Crude oil surges past $90 on Middle East tensions and supply cuts. Analysts debate if strong demand can sustain the rally.
Crude oil prices have surged past the $90 mark for the first time in seven months, driven by a potent mix of geopolitical upheaval and strategic supply management. Brent futures settled at $92.10 on Wednesday, a 4.3% weekly gain, while West Texas Intermediate jumped to $88.50. The catalyst was a drone attack on a key Saudi oil terminal, compounded by ongoing Houthi disruptions in the Red Sea. Though Saudi output was unaffected, markets priced in a perpetual risk premium that traders believe could persist for months.
Underlying the geopolitical drama is the fundamental tightening engineered by OPEC+. The output cuts of 2.2 million barrels per day, extended through June, have visibly drained global inventories. Data from the IEA shows that OECD commercial stocks now stand 34 million barrels below the five-year average. Meanwhile, demand growth, though moderated from 2023, remains solid at 1.3 million bpd year-on-year, driven by air travel and petrochemical feedstocks. The result is a market that is structurally undersupplied in the near term.
The rally’s implications extend far beyond the energy sector. Higher oil prices act as a tax on consumers and a cost-push force on inflation. Economists at Goldman Sachs estimate that a $10 increase in oil prices raises headline CPI by about 0.4 percentage points after six months. This could complicate central banks’ efforts to cut rates. The ECB and the Bank of England, both on the verge of loosening, may delay their first moves if energy costs sustain upward pressure on core prices.

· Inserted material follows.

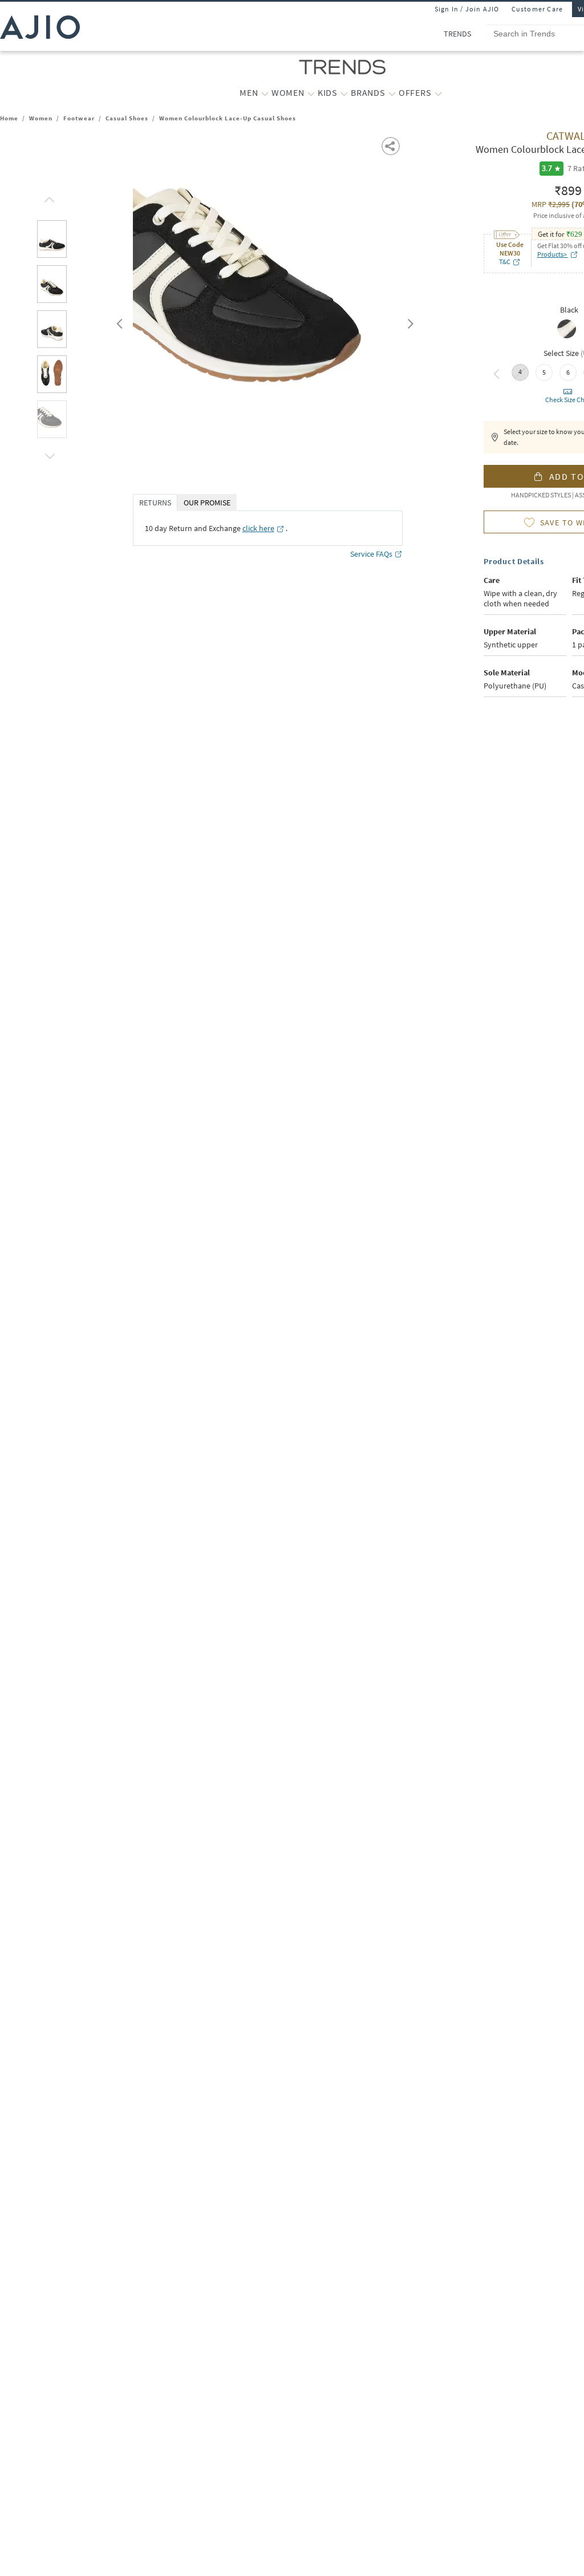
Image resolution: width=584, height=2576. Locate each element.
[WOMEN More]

In equity markets, energy stocks have been standout performers. The S&P 500 energy sector gained 8% in March, led by Exxon Mobil and Chevron. However, transport and manufacturing indices lagged, with airlines and logistics firms facing margin compression. In emerging markets, oil importers like India and Turkey saw currency depreciation and rising bond yields. Net exporters like Saudi Arabia and Russia benefit but may face secondary sanctions risks.
Can the rally continue? Analysts are split. Bullish voices point to a geopolitical feedback loop: the more oil prices rise, the more revenue Iran and Russia have to fund conflicts, perpetuating instability. Bears argue that $90+ prices will eventually destroy demand—as they did briefly in 2022—and accelerate the shift to renewables. Traders will watch the next OPEC+ meeting in June with keen interest. For now, the balance of risks is tilted to the upside, and prudent risk managers should maintain long oil positions while hedging with protective puts.